A administração do presidente Raúl Cubas, há seis meses no poder, embarcou há dias em uma campanha que ressaltava "grandes conquistas" na questão antidrogas.
Além da cooperação na matéria antidrogas, elementos políticos teriam incidido na desqualificação do Paraguai, segundo analistas.
Cubas tem frequentes atritos com a missão diplomática norte-americana em Assunção devido à sua fidelidade ao ex-general golpista Lino César Oviedo, mantido livre por decreto presidencial de uma condenação de 10 anos de prisão por tentativa de golpe de estado, contrariando uma decisão da Corte Suprema.

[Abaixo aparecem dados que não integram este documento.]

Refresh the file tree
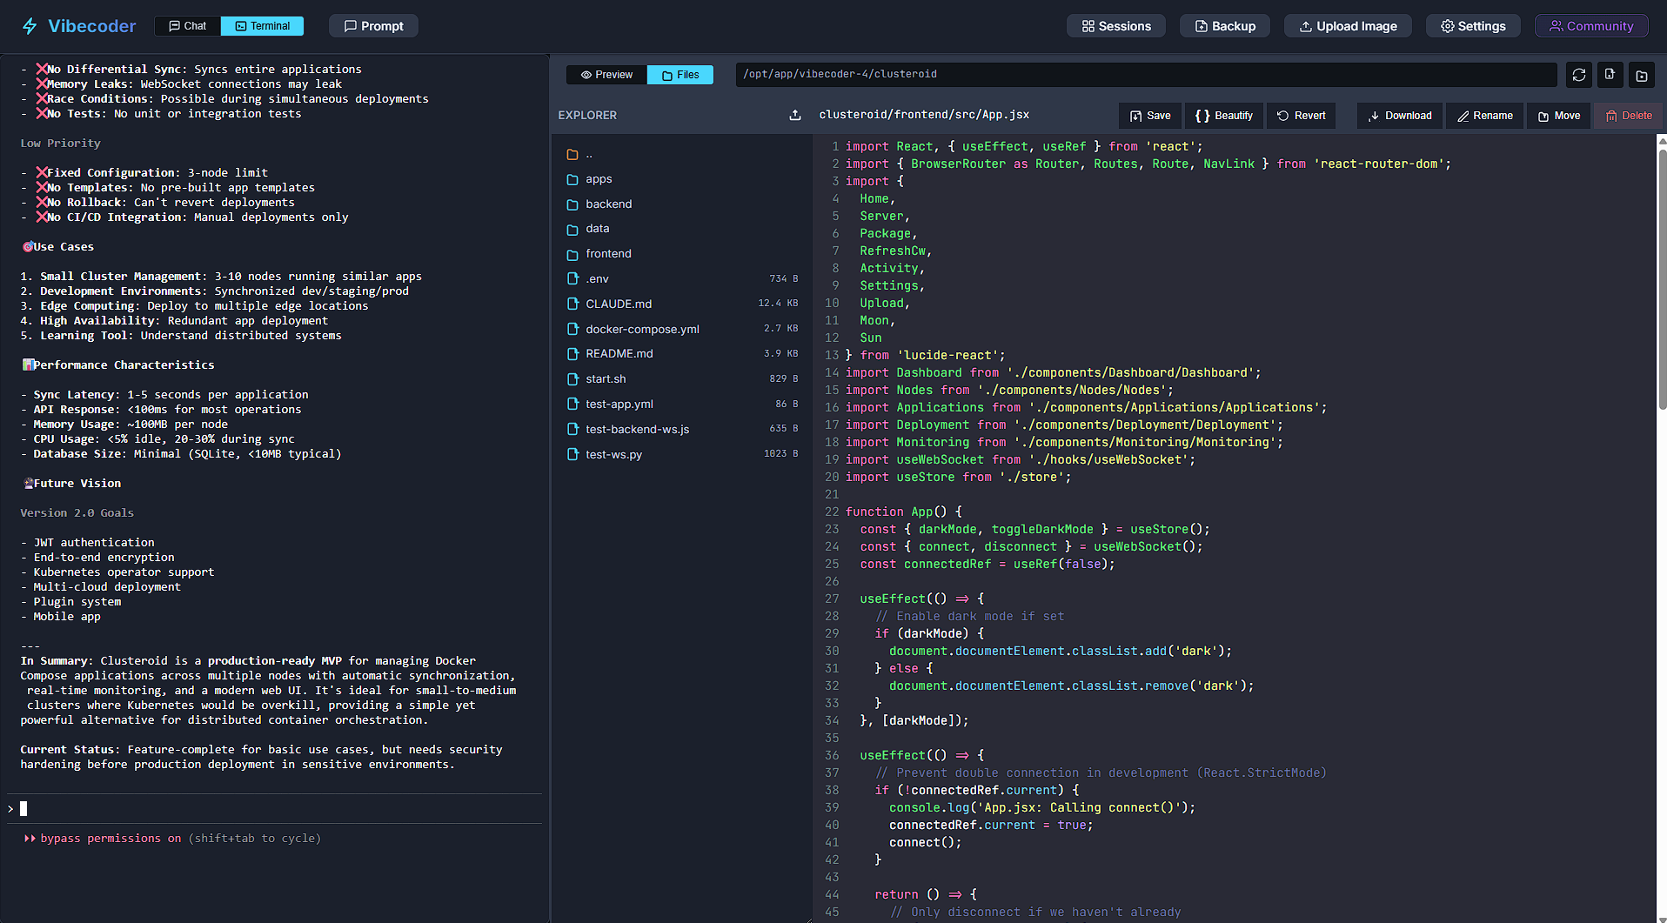The image size is (1667, 923). tap(1578, 75)
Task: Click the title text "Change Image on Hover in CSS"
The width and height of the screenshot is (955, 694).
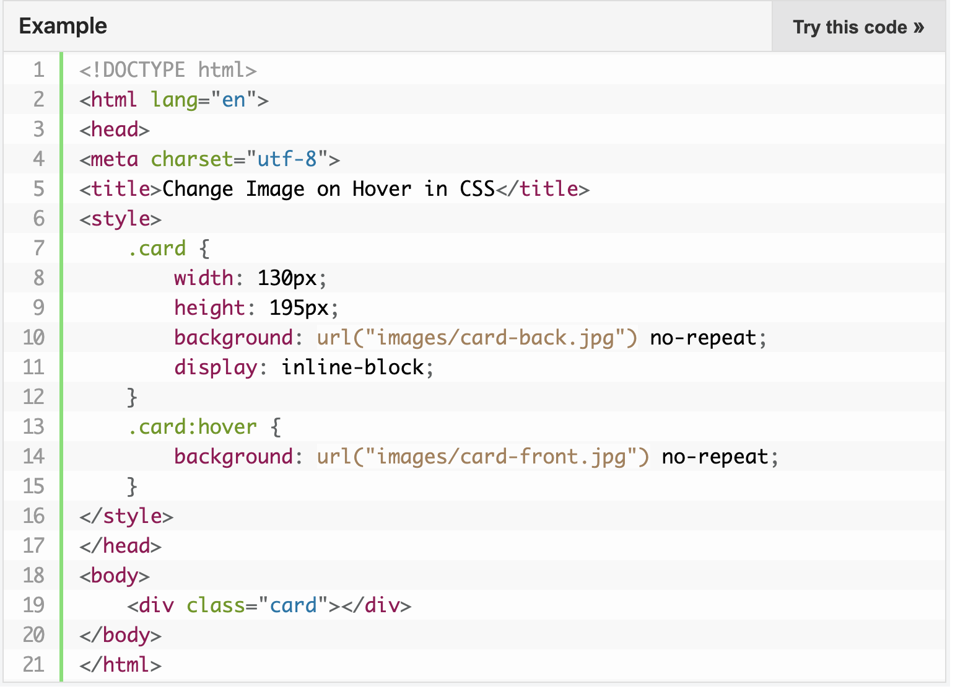Action: 328,188
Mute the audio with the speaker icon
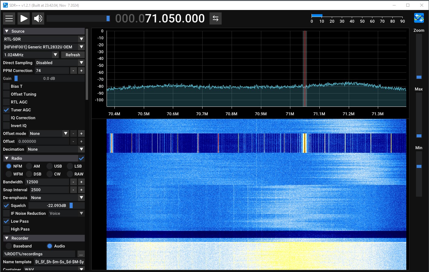 point(38,18)
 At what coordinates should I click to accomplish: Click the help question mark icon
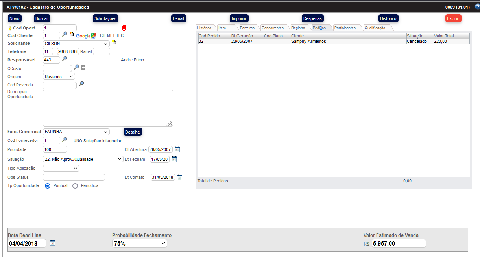click(477, 7)
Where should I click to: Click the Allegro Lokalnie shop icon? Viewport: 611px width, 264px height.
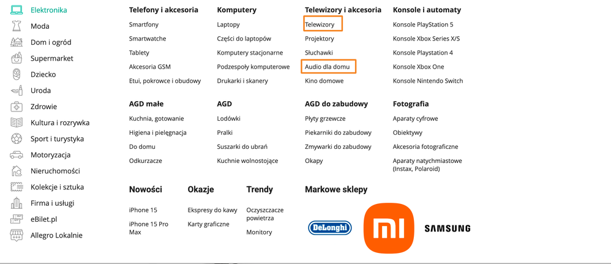(x=17, y=235)
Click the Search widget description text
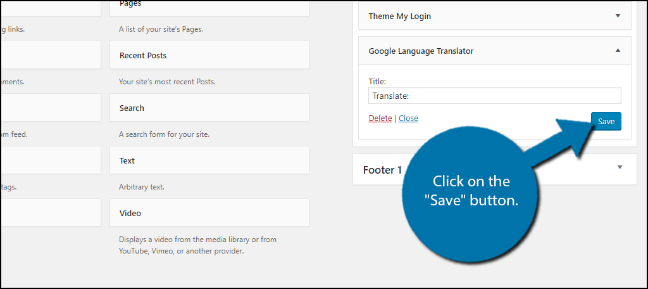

O comunicado concluiu que "a decisão dos Estados Unidos... não mudará a firme determinação do governo do Paraguai de seguir lutando tenazmente contra esse flagelo... priorizando a certificação que possa receber de seu povo".
O chefe antidrogas local, Ricardo Villamayor, disse por sua parte que a desqualificação é simplesmente "um alerta para uma melhor coordenação e um melhor trabalho" por parte dos paraguaios.
O Paraguai conseguiu a "certificação" somente em 1997, depois de sancionar leis que punem as transações financeiras com dinheiro sujo. Nos demais anos, integrou listas de observação prioritária.